Thursday, October 28, 2004

Thursday 10/28 links

From New York Sun correspondent Khaled Abu Toalmeh: "Yasser Arafat is in critical condition and doctors are trying to save his life, a P.A. Cabinet minister told the Jerusalem Post last night. 'President Arafat is dying,' said the minister, who spoke on condition of anonymity. Israel said it will allow Mr. Arafat to be moved 'anywhere' to receive medical treatment and also said that any medical equipment can be brought into Ramallah. Israel has also given Egypt permission to send a special medical team to Ramallah."

A brilliant line by Belmont Club blogger "
Wretchard": "Twenty years of European and UN Middle Eastern policy may be lying on the deathbed with Arafat."

What will the Palestinians do as they grapple with the post-Arafat era? Tel Aviv Ha'aretz columnist
Danny Rubinstein: "For now, it looks like the two senior veterans, Abu Mazen and Abu Ala, are the candidates slated to succeed him in his two primary roles ... Members of [a] younger cadre, among them Jibril Rajoub and Mohammed Dahlan, will lend their support to the two veterans, who will divide up the governing authority between themselves."

The
World Tribune largely concurs: "The Palestinian sources identified the three-member successor leadership as Prime Minister Ahmed Qurei [Abu Ala], his predecessor, Mahmoud Abbas [Abu Mazen] and Palestinian National Council chairman Salim Zaanoun. The sources said Zaanoun would serve a symbolic role."

Ace Washington Times reporter Bill Gertz reports that the Russians helped the Iraqis to secretly move to Syria those explosives that Sen. Kerry has been yammering about. But Captain's Quarters blogger "Captain Ed" Morrissey doesn't think it happened: "I doubt that the cash-strapped Russian military, with its own Islamist problems in Chechnya and elsewhere, would have acted as a hire-out moving service for Saddam Hussein in March 2003, with the US poised to invade."

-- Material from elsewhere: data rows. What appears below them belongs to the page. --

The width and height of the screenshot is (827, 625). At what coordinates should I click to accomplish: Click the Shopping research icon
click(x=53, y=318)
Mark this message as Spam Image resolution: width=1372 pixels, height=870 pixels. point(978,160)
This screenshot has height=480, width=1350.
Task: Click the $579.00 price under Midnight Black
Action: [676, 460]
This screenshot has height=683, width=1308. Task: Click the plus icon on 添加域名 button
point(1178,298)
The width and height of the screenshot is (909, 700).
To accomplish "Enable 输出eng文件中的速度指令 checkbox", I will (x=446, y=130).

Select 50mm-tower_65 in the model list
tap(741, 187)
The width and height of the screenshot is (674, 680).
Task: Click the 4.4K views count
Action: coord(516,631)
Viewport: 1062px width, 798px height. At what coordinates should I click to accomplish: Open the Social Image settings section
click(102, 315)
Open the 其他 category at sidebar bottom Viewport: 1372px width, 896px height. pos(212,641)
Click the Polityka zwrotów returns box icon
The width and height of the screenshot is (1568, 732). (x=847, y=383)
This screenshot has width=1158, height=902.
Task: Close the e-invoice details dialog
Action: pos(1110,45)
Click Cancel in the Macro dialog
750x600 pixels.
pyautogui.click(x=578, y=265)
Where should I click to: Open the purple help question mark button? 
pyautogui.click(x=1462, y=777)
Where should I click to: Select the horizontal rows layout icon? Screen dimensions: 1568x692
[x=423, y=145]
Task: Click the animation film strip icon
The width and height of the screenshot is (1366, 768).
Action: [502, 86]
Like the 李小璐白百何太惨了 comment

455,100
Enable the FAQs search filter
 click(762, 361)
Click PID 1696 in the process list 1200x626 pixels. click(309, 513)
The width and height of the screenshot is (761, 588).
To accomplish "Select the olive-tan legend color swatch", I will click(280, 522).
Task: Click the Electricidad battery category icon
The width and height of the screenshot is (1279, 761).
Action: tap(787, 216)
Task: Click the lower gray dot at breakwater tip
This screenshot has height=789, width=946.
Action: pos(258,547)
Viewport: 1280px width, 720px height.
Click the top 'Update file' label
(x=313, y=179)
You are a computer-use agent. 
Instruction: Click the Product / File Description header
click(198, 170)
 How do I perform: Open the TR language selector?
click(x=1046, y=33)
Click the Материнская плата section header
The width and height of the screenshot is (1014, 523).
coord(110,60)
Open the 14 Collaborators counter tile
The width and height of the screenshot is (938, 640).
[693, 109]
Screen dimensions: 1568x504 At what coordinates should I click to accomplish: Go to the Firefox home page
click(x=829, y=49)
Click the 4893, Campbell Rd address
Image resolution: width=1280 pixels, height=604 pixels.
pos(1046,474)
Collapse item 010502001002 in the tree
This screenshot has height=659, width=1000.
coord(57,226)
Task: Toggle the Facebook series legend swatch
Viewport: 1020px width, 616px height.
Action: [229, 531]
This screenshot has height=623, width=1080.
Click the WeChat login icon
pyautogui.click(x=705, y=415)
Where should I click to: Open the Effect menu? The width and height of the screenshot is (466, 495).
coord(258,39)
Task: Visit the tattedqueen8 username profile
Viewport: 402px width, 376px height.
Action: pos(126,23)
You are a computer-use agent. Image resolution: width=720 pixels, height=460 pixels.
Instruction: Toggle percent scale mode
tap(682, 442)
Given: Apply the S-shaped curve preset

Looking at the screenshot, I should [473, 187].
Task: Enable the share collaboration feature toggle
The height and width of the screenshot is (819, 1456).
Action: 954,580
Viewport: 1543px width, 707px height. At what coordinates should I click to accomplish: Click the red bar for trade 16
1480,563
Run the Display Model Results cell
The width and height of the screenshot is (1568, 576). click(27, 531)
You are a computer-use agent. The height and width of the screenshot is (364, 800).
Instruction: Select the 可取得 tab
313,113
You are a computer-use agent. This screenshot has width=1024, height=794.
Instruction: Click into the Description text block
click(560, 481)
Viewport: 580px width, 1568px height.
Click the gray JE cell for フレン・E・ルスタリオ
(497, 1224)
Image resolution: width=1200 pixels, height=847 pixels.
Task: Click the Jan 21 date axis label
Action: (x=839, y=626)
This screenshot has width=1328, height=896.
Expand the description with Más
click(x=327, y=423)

Washington Post media reporter
Howard Kurtz reveals that The New York Times and CBS colluded on the story, and that the only reason the Times went with it on Monday, October 25--rather than waiting for CBS to sap the White House with the story two days before the election the night of Sunday, October 31--was because it was leaking to the Internet, and not because there was anything morally wrong with trying to tip the election with a highly suspect story.

But Power Line blogger "Hindrocket," aka
John H. Hinderaker, fisks the hell out of Times' executive editor Bill Keller's self-serving revisionist scenario as displayed in the Kurtz piece.

And
ABC News reports that it wasn't 380 tons of the stuff that went missing--but 3 tons. (Hat tip to Glenn Reynolds/Instapundit)

New York Post political analyst/columnist Dick Morris rips off a great line: "Once again, John Kerry shows his instinct to go for the capillaries, rather than the jugular."

And New York Post columnist Ralph Peters states flatly that "The Myth of the Missing Explosives" is just that: "Sen. Kerry knows this is a bogus issue. And he doesn't care. He's willing to accuse our troops of negligence and incompetence to further his political career. Of course, he did that once before."

London Times columnist Gerard Baker argues that if for no other reason, "Look at Bush's enemies: they are the reason why he deserves re-election."

Chicago Sun-Times political columnist Robert Novak reports that the Democrats have a big problem: "Kerry unable to crack Bush base."

Washington Times guest columnist
Martin L. Gross predicts that it will not be a close election--that Pres. Bush will win by at least five percent in the popular vote and more in the electoral college. I tend to agree with him.

San Francisco Chronicle guest columnist Victor Davis Hanson argues that "The Real Divide is Only in Elitist Minds."

Washington Post columnist
George F. Will explains that "Liberalism's constant problem is that Americans are aspirational, not envious."

Syndicated columnist Ann Coulter on political reality: "Here's the deal on politics and race in America: Republicans don't need black voters, but they want them. Democrats don't want black voters, but they need them."

Syndicated columist Emmett Tyrrell: "The really disturbing aspect of this election [is] the possibility of widespread voter fraud and the Democrats' efforts to institutionalize voter fraud."

New York columnist John Podhoretz analyzes "Sharon's Stunner."

Columnist Uri Dan has known him for nearly a half-century, and he insists "there is no 'new Sharon.'"

Columbia University is an anti-Semitic cesspool. Today a
New York Daily News editorial asks the university administration what it intends to do about it.

Indefatigable satirical blogger ScrappleFace Scott Ott reports the news that the "Electoral College Added to Michael Moore Speaking Tour."